The safest move is to keep trying eating until we are sure what the rule is. If the rule is we eat a strawberry and every time we eat a strawberry, strawberry nutrients come in, it's clear on what that is. It's a positive survival benefit, so we don't have to hyperfocus it on it so much.
But if sometimes we taste strawberry flavor and no nutrition arrives, it has to keep eating in order to make sure it can see What is this food giving to me? Is it giving me a survival benefit or a survival threat?
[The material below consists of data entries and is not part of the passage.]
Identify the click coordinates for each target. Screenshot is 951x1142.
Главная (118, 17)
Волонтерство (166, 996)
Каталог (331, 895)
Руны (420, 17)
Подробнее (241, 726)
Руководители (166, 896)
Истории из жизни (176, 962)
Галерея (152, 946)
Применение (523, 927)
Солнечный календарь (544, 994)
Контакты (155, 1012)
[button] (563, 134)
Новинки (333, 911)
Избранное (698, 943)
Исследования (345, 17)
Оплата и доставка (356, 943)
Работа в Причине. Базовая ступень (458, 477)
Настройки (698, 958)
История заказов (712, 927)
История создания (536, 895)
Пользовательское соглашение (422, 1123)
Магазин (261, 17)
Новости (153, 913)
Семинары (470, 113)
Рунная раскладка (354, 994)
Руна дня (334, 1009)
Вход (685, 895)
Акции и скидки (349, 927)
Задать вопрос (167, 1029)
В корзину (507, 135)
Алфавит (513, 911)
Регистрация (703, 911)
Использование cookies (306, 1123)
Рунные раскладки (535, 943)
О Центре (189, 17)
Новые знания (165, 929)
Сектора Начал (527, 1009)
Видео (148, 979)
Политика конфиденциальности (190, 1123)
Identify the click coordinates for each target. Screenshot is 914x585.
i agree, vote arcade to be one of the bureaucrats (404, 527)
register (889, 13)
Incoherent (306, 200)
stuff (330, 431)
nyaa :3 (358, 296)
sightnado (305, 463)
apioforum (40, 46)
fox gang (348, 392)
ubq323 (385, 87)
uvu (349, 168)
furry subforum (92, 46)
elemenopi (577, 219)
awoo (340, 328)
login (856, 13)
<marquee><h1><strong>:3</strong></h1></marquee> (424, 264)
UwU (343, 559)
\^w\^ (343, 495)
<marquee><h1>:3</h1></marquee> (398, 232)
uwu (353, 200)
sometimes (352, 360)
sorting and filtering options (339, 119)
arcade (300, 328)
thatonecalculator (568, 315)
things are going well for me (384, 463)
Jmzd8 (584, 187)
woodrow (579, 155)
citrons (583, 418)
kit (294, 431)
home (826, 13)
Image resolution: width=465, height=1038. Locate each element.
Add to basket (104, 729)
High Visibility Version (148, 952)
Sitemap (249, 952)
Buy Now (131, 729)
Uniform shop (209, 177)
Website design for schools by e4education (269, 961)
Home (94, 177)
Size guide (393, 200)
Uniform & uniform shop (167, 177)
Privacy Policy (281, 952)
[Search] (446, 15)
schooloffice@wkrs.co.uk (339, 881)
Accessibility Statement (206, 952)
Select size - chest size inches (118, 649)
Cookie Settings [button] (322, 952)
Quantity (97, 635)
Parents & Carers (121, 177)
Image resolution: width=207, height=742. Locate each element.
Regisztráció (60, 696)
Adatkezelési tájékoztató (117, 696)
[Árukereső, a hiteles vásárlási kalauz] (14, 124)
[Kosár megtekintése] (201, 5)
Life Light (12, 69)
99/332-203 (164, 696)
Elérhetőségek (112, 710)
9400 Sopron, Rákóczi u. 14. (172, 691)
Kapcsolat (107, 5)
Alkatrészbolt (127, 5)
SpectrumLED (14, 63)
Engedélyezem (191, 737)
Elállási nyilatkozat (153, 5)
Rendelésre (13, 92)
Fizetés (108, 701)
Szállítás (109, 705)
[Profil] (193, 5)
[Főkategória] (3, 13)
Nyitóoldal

When we start to see that binge eating and processed foods with these added flavorings are only a survival threat. It becomes easy to stop, and this is what I've been doing inside of my craving Reset Which, depending on when you were listening to this, it is almost over, but you can still join up until october 23rd when the craving reset ends.
But I have been retraining my own brain to see how [00:11:00] sugar and processed foods trick my taste buds into thinking nutrition is coming in, which drives us to think about it more, to have more cravings for it, to desire it more. But the second we start to shift our mindset in this very particular way, to see how these foods are lying to us, deceiving us. And creating intermittent reinforcement in our body, it becomes clear on what we need to do to stop. And this is what coaching does for people. We use psychology to help you understand the faulty beliefs that binge eating is Bringing you pleasure and help you understand the situation is only painful.
Binge eating never brings you true joy. I promise you. If you think it does, that is your brain lying to you. And once we can see that is what will free you from these habits.